Von der Upper Traverse Hut km 2009 bis zur Blue Lake Hut km 2025 – Wandertag 75, 14 km – 15.01.18

Heute waren wir wie gewöhnlich früh wach und um 6:30 Uhr auf dem Weg.

Heute ging es über den Traverse Sattel und hinunter zum Sabine River und damit zur West Sabine Hut. Und von dort entlang des Sabine River hoch zur Blue Lake Hut.

Der Aufstieg zum Sattel waren zwar nur 450 m aber doch sehr anstrengend. Man musste häufig sehr große und hohe Schritte machen und sich seinen Weg über die Felsbrocken bahnen. Aber die Aussicht auf dem Sattel machen die Anstrengungen vergessen. Und dann ging es sehr steil bergab. Erst über einen Pfad mit vielen Steinen und dann wieder unterhalb der Baumgrenze in den Wald. Die rd. 1100 m Abstieg haben uns einige Zeit gekostet, aber nach 5h waren an der West Sabine Hut. Angegeben waren 6 h, insofern waren wir recht schnell.

Unterwegs haben wir noch die Hütten-Aufseherin (Warden) getroffen und mit ihr gesprochen und über die Wettervorhersage für morgen unterhalten.

In der Hütte haben wir Mittagspause gemacht und unsere Wraps gegessen und ein wenig Pause gemacht.

Nach der Pause ging es stetig bergauf. Der Weg verlief durch den Wald und über Geröllfelder. Ein sehr schöner Weg, der je weiter man kam, immer steiler anstieg. Auch bei diesem Anstieg waren immer wieder hohe Absätze zu erklimmen. Aber er war angenehmer als der Anstieg am Morgen. Die Blicke auf die umgebenden Berge waren sehr schön und es gab auch ein paar Wasserfälle zu bestaunen.

An der Hütte angekommen haben wir unsere Rucksäcke vor der Hütte abgestellt und sind zum Blue Lake gelaufen. Der Blue Lake ist einer der klarsten Seen weltweit mit ca. 70 m Sichtweite unter Wasser. Der See lädt förmlich dazu ein dort ein Bad zu nehmen, was natürlich verboten ist um die Klarheit des Wassers zu erhalten und weil es ein Maori Heiligtum ist.

Einen Geocache haben wir am Blue Lake auch gefunden und dazu noch als Erste. Das war unser zweiter First to find heute. Wow.

In der Hütte waren noch ein Vater mit seinem Sohn, die heute über den Pass kamen. Robert kam später noch und die zwei Deutschen auch.
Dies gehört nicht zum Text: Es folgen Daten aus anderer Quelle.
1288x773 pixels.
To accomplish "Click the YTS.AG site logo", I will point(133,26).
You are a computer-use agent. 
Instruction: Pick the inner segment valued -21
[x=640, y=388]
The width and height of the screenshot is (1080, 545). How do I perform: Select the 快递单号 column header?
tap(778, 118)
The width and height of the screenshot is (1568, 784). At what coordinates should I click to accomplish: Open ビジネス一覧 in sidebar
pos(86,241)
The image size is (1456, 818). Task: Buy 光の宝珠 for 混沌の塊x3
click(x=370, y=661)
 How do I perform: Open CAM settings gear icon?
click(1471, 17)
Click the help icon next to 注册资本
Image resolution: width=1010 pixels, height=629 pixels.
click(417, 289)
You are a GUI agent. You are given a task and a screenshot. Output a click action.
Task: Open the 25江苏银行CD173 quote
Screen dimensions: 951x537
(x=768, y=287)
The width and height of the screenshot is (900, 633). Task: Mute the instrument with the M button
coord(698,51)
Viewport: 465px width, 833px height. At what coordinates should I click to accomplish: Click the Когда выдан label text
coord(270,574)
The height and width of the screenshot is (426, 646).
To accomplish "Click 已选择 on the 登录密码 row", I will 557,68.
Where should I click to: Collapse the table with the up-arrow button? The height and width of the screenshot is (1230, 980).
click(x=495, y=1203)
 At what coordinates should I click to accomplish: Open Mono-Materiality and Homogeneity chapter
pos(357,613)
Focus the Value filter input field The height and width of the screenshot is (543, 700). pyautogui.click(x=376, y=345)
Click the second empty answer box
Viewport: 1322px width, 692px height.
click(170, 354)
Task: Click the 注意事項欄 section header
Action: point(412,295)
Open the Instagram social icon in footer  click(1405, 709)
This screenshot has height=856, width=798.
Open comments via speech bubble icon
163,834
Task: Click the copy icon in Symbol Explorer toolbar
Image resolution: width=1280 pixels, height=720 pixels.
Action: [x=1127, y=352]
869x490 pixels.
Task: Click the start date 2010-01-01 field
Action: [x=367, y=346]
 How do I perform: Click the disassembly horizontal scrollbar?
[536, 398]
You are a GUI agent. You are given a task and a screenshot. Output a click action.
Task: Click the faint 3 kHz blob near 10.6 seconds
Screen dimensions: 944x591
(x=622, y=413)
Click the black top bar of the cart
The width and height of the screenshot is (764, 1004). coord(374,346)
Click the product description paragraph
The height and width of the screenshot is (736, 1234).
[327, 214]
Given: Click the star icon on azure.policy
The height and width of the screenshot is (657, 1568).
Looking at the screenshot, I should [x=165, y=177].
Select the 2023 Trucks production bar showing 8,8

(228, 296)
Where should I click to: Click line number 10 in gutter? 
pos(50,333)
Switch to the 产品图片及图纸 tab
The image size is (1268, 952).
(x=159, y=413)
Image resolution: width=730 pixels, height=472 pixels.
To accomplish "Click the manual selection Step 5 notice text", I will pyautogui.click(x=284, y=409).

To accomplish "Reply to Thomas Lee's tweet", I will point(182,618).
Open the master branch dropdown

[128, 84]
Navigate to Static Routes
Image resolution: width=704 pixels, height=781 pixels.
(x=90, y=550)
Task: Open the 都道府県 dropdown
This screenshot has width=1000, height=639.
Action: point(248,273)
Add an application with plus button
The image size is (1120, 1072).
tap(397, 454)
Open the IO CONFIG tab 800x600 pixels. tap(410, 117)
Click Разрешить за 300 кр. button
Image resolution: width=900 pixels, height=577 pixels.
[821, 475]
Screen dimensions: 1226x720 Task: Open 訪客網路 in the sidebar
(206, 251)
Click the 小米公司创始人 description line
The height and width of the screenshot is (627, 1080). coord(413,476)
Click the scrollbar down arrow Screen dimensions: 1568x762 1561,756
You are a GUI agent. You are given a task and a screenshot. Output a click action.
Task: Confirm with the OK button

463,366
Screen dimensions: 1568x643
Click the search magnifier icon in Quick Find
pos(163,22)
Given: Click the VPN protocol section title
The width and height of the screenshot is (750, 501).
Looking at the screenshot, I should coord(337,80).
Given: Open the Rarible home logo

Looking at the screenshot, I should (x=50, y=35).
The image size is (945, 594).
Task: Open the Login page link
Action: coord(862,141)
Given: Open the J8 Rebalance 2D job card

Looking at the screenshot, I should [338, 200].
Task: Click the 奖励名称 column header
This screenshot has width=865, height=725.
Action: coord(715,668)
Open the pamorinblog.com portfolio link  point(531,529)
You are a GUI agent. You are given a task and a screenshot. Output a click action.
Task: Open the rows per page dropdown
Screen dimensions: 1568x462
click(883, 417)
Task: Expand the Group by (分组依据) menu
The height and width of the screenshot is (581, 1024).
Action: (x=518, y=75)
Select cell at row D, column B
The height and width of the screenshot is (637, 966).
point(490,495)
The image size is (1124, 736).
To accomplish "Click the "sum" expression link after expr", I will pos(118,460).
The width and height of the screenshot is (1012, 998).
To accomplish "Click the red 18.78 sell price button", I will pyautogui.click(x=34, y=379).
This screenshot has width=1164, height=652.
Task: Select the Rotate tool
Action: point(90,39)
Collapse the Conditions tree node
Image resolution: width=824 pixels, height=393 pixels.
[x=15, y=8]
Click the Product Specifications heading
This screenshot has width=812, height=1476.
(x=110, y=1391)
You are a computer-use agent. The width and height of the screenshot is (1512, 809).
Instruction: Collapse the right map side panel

Zudem kamen zwei weitere, die ihr Zelt aufgestellt haben. Die Hütte hat 16 Betten, so dass noch genügend Platz wäre.

Den Rest des Tages haben wir mit Essen und ausruhen verbracht.

Ein anstrengender aber schöner Wandertag mit vielen Höhenmetern sowohl hoch wie runter. Das Wetter war meist bewölkt und gelegentlich kam die Sonne raus.